## [Aim of the task]
Going down the listing below, print exactly each line from the one with "Where should I click to: Select" up to and including the one with "At what coordinates", and skip the rest.

## [Records provided]
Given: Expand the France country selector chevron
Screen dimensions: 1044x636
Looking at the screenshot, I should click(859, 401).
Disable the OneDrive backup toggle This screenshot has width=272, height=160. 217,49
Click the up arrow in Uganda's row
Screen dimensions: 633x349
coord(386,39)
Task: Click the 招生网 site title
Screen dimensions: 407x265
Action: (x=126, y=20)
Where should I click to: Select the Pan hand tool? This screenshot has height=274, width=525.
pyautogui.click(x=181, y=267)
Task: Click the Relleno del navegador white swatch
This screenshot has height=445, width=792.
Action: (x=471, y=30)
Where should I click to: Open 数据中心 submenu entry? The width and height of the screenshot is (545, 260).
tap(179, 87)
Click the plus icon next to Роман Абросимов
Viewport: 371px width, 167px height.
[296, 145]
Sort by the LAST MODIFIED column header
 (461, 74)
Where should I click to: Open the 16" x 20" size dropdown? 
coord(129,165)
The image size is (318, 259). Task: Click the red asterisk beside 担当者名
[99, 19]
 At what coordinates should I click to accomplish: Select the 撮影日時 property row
* * *
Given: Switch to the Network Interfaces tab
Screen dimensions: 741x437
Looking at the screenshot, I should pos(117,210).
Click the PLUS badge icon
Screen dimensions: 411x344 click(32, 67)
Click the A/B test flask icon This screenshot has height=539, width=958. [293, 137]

## [Solution for this problem]
Where should I click to: Select the Pan hand tool? This screenshot has height=274, width=525.
pyautogui.click(x=181, y=267)
Task: Click the Relleno del navegador white swatch
This screenshot has height=445, width=792.
Action: (x=471, y=30)
Where should I click to: Open 数据中心 submenu entry? The width and height of the screenshot is (545, 260).
tap(179, 87)
Click the plus icon next to Роман Абросимов
Viewport: 371px width, 167px height.
[296, 145]
Sort by the LAST MODIFIED column header
 (461, 74)
Where should I click to: Open the 16" x 20" size dropdown? 
coord(129,165)
The image size is (318, 259). Task: Click the red asterisk beside 担当者名
[99, 19]
 At what coordinates should I click to accomplish: Select the 撮影日時 property row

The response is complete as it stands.